BRIEF INVITED PAPER FOR CONFERENCE "ENVIRONMENT OF EDUCATION OF CHILDREN" (PRE-SCHOOL-GRADE 1). MAGNETOGORSK, RUSSIA.
One dynamic area of childhood learning that needs to be discussed in detail is the way in which poverty can lower cognitive skills and interfere with learning ability; I would like to focus a bit on this dynamic.
There has been a tendency in some elements of society, notably right wing conservatives, to almost moralise poverty and the lower levels of cognitive and learning ability in people who grow up in poverty and suffering from malnutrition. While this is particularly true in America, such destructive attitudes exist elsewhere.
Poverty begets poverty. Low income families, those confined to minimum wage incomes and other forms of poverty, tend to remain at poverty levels for some generations. During the dark era of the Eugenics theory, it was posited that families that lived below or near the poverty level were mentally deficient due to some hereditary abnormality. The so-called "prosperity gospel" of some religious sects transferred this eugenics theory into a morality theory. The basic idea was that people lived in poverty because they merited God's disfavour. The theories are reflected in efforts by certain political wings striving to terminate school nutrition programmes that provide for what is often the only nutritious meal that poor children receive each day for the five days a week that they are in school. Even this does nothing to help create a successful learning environment for preschool children who live at or near the poverty level. In some nations, including in North America, this affects millions of children.
Allow me then to examine, not an educational environment, but an anti-education environment that impacts the lives of many millions of children worldwide. Shamefully, this problem affects millions of children in some of the wealthiest nations on earth.
We have seen from sociological research that children who live in poverty generally score lower in educational tests, including I.Q. and learning skill testing. They tend to make up a lower proportion of university graduates and end up in lower wage jobs as adults.
All this has been interpreted by some elements, in society and in the political sphere, as a natural mental deficiency or what in more primitive times was referred to as "bad blood"; the development of neuroscience has shed a vastly different light on the subject. Income levels have profoundly influenced educational outcomes. A major research study on this issue, published in the journal "Paediatrics of Child Health" indicates that "The incidence, depth duration and timing of poverty all influence a child's educational attainment, along with community characteristics and social networks." The study goes on to indicate that interventions into the effects of poverty can alter the mental, intellectual and educational outcomes in these circumstances.
The effects of poverty, lack of proper nutrition in particular, but all the disadvantages of growing up in poverty in general, lead to significant differences in the size, shape and functioning of children's brains. fn2
Nutrition certainly plays a major role in the gross disparity between the advantages of children reared well above the poverty level and those who grow up at or below the poverty line. This reality would hardly be disputed.

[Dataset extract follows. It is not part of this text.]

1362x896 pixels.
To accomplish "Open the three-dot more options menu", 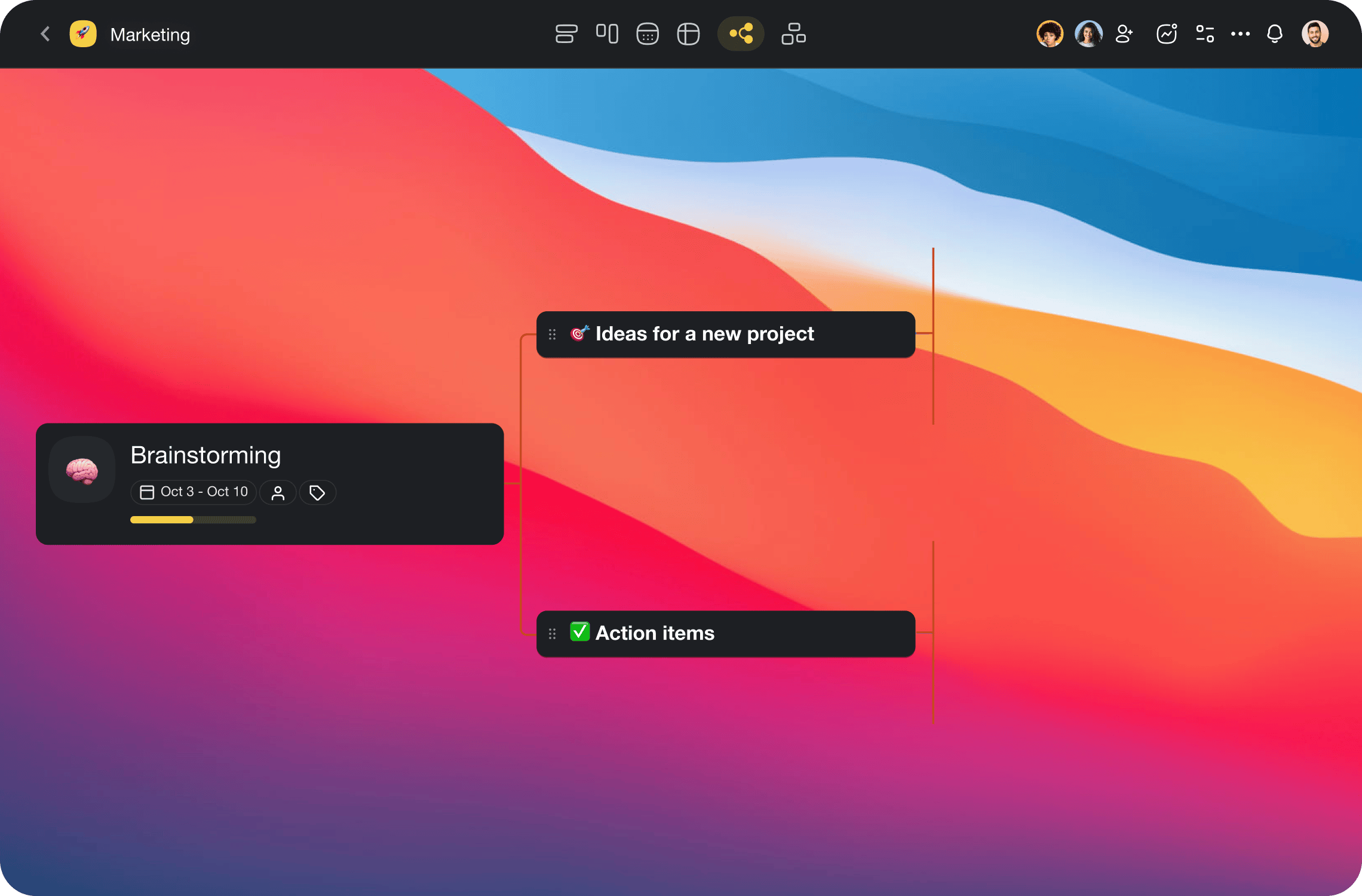I will 1240,34.
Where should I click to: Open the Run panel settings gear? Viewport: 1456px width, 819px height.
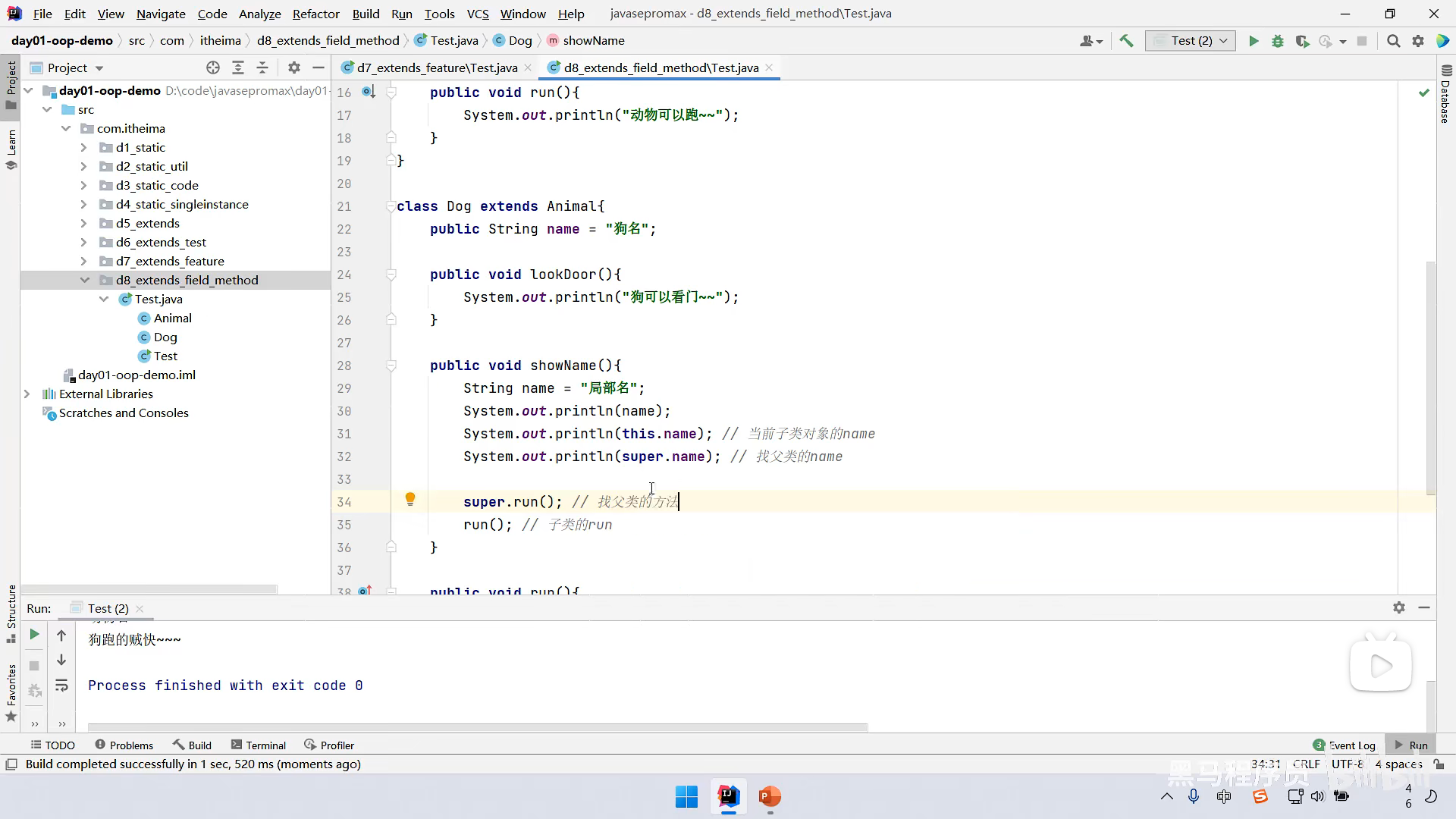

The fact that the whole of society, of a nation would be elevated, strengthened and better able to compete world wide in technological, economic and social development is too often hidden under the cloaks of mythologies and ideologies. Some political and philosophical elements in various societies seem unaware that successful education is an investment in that nations future, its strength and its resilience, rather than a form of "charity".
Providing an environment for early childhood learning must surely include all these considerations, but there is another element also. Children who have grown up in poverty should not be pressed to compete in school settings with children who have not. An approach to the preschool and early education of socioeconomically disadvantaged children needs to be developed in the mode of "special education". Such education should certainly include providing nutrition for these children, and means of compensating for the disadvantages they suffer.
Malnutrition and brain development, including the impact of malnutrition of pregnant women on their foetuses, should become a highly significant aspect in any conference and programme development in relation to environments for early childhood education and development.